**Do this:** Copy, word for word, the entries that begin with the line containing "Task: Point to the bracketed" and end with the line containing "Screen dimensions: 2149x1554 click(x=1349, y=1174)", both of those lines included.

**Input rows:**
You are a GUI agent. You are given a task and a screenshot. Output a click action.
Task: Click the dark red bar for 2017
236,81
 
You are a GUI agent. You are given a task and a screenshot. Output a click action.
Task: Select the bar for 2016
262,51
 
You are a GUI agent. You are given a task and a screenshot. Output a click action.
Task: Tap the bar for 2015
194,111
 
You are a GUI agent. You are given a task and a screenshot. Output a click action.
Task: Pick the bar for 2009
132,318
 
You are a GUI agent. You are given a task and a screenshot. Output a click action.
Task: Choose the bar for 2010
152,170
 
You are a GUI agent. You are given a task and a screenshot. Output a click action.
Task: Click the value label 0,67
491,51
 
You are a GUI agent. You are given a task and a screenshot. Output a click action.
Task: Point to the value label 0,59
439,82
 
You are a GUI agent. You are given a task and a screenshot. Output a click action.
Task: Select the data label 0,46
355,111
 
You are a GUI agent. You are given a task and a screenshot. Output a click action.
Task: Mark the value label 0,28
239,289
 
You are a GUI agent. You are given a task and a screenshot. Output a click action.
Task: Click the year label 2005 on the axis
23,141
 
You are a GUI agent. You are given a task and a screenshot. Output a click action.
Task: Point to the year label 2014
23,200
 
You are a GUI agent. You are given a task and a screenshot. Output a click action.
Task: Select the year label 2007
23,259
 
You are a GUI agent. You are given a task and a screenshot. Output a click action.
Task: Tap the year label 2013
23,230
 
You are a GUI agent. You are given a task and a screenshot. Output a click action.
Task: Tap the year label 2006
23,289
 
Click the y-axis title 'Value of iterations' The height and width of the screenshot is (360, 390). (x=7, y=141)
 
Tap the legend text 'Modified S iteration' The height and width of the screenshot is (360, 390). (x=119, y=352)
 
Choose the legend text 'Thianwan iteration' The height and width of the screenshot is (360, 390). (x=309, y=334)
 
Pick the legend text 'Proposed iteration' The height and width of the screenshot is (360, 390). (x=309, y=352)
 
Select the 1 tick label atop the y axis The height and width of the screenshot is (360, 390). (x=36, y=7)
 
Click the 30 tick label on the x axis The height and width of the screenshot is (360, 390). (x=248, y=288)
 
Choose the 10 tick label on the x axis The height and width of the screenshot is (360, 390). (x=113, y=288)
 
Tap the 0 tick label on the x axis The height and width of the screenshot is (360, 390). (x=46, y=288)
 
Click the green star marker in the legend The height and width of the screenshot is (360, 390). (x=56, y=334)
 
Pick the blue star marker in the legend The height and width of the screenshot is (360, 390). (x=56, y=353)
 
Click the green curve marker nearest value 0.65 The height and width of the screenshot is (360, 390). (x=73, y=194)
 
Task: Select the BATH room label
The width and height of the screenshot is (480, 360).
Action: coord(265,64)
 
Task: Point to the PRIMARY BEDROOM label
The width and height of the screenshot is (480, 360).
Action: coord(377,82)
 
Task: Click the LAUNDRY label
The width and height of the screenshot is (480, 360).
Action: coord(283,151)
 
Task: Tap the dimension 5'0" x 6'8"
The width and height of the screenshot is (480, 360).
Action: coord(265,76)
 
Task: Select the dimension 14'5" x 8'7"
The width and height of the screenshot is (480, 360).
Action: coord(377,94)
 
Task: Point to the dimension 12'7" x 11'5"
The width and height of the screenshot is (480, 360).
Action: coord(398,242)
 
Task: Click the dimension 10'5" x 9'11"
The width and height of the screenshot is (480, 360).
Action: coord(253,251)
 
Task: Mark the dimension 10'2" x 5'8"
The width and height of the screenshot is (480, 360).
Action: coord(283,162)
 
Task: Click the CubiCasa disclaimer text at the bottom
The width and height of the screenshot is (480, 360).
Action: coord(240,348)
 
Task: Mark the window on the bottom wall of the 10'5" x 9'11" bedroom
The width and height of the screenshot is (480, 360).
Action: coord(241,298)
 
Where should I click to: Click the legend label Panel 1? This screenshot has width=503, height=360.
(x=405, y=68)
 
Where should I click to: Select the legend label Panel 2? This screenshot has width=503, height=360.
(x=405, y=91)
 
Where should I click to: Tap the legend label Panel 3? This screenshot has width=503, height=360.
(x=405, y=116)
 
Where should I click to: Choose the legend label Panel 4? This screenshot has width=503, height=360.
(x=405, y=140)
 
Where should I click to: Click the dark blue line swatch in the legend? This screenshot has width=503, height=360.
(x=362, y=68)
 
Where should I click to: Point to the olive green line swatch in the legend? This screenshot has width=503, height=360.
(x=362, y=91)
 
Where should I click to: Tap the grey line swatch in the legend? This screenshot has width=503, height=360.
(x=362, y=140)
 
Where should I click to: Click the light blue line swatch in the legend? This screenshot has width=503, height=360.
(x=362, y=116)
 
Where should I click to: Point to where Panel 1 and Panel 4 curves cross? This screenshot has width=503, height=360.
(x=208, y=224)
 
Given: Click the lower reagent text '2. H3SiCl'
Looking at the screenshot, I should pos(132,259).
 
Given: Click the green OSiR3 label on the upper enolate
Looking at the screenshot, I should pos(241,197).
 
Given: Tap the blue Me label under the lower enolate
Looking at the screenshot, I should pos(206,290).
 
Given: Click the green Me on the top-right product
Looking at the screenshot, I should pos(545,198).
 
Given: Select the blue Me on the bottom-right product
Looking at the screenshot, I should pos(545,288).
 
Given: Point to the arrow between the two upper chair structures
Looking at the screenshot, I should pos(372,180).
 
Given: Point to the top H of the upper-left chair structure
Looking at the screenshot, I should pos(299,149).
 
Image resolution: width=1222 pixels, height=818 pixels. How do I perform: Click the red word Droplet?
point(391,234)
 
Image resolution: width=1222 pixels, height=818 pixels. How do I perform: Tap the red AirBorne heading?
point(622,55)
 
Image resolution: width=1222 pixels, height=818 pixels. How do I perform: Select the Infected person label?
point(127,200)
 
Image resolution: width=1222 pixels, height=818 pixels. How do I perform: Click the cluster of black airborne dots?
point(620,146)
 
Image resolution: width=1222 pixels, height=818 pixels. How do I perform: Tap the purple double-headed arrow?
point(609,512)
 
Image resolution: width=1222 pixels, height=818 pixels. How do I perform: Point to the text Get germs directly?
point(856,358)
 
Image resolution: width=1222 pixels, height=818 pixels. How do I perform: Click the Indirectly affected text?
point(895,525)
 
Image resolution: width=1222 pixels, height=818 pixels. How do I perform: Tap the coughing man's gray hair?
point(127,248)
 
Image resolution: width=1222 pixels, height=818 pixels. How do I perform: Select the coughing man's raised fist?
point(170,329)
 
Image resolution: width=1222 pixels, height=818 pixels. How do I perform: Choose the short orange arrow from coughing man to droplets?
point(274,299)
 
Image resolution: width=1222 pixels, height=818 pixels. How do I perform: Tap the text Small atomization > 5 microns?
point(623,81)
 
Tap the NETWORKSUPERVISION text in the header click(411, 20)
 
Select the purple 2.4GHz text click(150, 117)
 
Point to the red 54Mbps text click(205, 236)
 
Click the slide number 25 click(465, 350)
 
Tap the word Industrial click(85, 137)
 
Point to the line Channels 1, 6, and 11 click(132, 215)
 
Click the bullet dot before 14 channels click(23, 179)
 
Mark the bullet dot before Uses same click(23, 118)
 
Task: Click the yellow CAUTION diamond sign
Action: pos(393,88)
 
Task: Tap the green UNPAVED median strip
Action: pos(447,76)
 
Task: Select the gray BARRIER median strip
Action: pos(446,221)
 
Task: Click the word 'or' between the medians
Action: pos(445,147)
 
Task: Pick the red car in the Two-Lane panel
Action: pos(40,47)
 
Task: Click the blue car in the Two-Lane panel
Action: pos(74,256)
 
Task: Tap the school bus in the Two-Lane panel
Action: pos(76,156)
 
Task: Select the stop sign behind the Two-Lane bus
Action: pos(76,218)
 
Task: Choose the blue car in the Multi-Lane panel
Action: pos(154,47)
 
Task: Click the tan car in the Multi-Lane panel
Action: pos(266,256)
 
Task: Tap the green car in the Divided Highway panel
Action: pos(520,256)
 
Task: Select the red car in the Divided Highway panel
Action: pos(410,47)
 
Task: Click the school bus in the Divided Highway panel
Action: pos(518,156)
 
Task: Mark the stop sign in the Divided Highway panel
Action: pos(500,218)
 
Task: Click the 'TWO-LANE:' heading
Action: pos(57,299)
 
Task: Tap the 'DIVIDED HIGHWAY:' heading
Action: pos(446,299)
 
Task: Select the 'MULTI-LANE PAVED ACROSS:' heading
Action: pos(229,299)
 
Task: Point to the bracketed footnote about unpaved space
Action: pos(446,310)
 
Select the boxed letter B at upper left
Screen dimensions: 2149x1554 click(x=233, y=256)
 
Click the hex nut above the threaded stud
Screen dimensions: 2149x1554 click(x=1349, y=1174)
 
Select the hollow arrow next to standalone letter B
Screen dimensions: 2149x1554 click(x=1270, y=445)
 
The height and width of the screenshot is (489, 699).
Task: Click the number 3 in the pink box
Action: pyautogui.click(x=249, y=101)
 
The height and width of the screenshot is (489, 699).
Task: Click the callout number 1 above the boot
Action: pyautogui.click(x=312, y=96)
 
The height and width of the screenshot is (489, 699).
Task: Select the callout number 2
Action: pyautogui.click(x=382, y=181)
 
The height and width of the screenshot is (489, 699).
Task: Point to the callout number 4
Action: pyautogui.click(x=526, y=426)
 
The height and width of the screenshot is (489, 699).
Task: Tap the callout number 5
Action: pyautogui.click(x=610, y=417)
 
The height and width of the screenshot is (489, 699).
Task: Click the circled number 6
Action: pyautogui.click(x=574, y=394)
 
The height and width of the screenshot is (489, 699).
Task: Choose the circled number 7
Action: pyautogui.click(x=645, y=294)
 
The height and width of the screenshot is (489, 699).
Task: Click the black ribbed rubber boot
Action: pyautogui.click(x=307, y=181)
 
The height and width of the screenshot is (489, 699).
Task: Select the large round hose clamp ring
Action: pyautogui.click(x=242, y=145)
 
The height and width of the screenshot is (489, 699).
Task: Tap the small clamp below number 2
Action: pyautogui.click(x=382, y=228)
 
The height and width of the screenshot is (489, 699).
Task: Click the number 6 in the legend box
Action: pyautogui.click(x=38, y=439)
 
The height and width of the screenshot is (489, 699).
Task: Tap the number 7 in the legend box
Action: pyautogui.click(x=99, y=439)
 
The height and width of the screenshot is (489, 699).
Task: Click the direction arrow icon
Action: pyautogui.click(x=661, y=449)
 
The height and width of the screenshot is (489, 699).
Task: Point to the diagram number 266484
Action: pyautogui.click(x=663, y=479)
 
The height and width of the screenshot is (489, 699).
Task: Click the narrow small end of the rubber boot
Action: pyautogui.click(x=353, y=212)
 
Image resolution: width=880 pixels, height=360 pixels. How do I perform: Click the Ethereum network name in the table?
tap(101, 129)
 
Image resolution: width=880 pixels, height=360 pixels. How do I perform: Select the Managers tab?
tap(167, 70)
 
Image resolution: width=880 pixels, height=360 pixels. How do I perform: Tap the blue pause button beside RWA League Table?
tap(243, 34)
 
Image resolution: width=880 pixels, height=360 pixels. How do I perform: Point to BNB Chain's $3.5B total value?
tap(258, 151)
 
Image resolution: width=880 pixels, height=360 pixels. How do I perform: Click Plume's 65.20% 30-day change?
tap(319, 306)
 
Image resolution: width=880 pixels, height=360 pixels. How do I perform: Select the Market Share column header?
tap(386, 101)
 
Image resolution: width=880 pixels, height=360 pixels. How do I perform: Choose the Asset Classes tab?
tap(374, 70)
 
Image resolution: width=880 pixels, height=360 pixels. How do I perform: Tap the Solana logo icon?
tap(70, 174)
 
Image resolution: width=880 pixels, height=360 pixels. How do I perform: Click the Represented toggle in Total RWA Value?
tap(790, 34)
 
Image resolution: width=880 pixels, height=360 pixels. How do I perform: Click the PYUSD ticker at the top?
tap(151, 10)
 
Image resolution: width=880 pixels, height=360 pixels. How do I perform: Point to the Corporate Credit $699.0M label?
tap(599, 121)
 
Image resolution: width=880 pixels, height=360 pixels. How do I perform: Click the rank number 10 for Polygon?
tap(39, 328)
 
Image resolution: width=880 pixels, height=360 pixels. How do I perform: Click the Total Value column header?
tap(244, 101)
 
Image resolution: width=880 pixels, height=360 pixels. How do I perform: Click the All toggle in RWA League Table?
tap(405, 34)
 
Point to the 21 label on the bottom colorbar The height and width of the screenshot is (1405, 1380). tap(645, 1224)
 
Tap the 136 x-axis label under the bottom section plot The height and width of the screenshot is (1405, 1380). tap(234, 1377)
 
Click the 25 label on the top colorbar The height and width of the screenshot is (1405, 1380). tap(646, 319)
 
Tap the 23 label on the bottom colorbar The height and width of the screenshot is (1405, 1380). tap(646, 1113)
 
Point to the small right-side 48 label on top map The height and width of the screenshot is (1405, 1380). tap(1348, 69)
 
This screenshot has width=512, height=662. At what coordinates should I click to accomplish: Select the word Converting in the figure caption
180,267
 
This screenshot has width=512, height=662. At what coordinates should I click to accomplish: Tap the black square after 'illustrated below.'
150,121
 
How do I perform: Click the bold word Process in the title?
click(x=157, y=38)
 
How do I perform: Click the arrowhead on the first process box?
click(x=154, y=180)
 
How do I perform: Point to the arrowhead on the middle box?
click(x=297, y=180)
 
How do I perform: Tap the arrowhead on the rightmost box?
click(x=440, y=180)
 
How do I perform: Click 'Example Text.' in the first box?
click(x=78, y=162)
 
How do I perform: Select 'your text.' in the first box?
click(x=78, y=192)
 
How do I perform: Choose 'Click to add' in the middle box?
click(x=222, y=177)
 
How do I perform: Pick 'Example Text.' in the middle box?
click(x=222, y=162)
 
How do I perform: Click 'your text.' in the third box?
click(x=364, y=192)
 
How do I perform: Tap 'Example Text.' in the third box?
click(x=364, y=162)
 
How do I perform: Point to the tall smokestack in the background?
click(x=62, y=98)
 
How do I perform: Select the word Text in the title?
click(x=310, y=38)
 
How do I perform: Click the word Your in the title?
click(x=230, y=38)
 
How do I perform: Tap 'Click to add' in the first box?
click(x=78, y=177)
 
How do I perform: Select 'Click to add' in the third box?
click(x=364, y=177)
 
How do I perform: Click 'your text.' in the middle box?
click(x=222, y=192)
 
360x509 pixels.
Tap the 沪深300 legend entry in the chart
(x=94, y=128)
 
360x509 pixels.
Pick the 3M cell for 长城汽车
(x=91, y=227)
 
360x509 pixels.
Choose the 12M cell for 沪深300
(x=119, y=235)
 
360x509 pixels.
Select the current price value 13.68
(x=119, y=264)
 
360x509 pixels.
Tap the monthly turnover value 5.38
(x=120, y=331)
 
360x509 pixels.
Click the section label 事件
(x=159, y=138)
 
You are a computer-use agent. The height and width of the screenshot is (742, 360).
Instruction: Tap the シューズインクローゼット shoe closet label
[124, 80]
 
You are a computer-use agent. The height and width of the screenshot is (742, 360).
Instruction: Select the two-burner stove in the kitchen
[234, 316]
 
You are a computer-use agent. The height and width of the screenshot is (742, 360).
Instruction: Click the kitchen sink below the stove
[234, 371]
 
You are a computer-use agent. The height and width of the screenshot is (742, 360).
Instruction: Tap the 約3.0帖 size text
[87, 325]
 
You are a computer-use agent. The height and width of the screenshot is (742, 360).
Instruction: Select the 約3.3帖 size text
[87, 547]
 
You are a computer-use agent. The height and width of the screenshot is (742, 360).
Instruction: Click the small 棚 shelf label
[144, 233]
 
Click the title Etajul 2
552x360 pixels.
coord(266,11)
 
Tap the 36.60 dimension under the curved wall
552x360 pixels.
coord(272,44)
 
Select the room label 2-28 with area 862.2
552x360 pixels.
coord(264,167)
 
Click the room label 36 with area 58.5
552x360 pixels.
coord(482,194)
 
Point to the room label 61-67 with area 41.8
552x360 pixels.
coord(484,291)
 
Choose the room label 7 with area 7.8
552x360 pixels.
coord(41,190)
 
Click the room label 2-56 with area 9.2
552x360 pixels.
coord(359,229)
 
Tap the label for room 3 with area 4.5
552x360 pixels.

**Final result:**
Task: Point to the bracketed footnote about unpaved space
Action: pos(446,310)
 
Select the boxed letter B at upper left
Screen dimensions: 2149x1554 click(x=233, y=256)
 
Click the hex nut above the threaded stud
Screen dimensions: 2149x1554 click(x=1349, y=1174)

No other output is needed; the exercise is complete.